Bülent Ecevit, Kıbrıs’a çıkarma yaptığında, bir milli kahramana dönüşmüştü. Tabii, mesele orada bitmedi. Ekonomik ambargo, uluslararası yaptırımlar, ülkemizin uzun yıllar yoksullaşmasına neden oldu. Kuzey Kıbrıs Türk Cumhuriyeti kuruldu ama tanınmayan bir devlet haline dönüştü. Kıbrıs, bir mesele olarak orada duruyor.
Peki ne yapalım?
‘Sınır güvenliği her devletin en doğal hakkıdır’ diye düşünülebilir. Suriye’deki iç savaş, Türkiye'ye terör olarak, milyonlarca yersiz yurtsuz insanın göçü ve şiddet olarak yansıyor. Bu yüzden Türkiye kendini haksızlığa uğramış hissediyor. Eğer söylendiği gibi ABD bölgeden çekilecekse, bu yeni bir dönemin başlangıcı anlamına gelecek. Hükümet, bölgedeki boşluğu doldurmak için harekete geçmeyi, başlıca çözüm olarak sunuyor. Bu yolla sınırı güvenceye almayı planladığını belirtiyor.
Bardağın boş tarafı
Bardağın boş tarafından bakalım... ABD bölgeden çekilince, İran’ın öncülüğündeki “Şii Yayı” (İran, Irak, Suriye, Lübnan) ve onlara yakın Rusya, daha güçlü bir seçenek haline dönüşecek. Türkiye’nin bu cepheyle ilişkisi, yeni bir boyut kazanacak. Örneğin İran ve Rusya, Türkiye'nin askeri harekatına karşı olduklarını açıkladılar. BM Genel Sekreteri “Suriye’de barışın askeri müdahale ile değil, siyasi bir süreç ile elde edilebileceğini” söyleyerek Türkiye’nin müdahalesine karşı çıktı. İçeride de operasyon konusunda endişeler dile getirildi.

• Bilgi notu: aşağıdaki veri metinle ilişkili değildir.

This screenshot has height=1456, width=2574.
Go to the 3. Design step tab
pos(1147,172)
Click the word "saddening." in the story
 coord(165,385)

Her ne kadar CHP Grubu, Meclis'te sınır ötesi harekata onay veren bir yönde oy kullansa da, Genel Başkan Kılıçdaroğlu ve CHP Sözcüsü Öztrak, Suriye'de barışın en kısa yolunun Şam ve Ankara arasında görüşmelerden geçtiğini vurguladılar. “Güvenli bölge” meselesi, ABD aradan çıktığı için doğrudan Suriye rejimi ile teması gerektirecek bir noktaya geldi. Taşlar yerinden oynadı. Paradigma değişti. Hepsinden önemlisi, ABD’nin yokluğunda PYD/PKK ile bir çatışma ihtimali daha ollası görünüyor. Böyle bir çatışma durumunda ABD’nin nasıl davranacağını da bilmiyoruz. Akıntıya kapılmadan, bin düşünüp bir adım atmanın büyük önem taşıdığı günlerden geçiyoruz.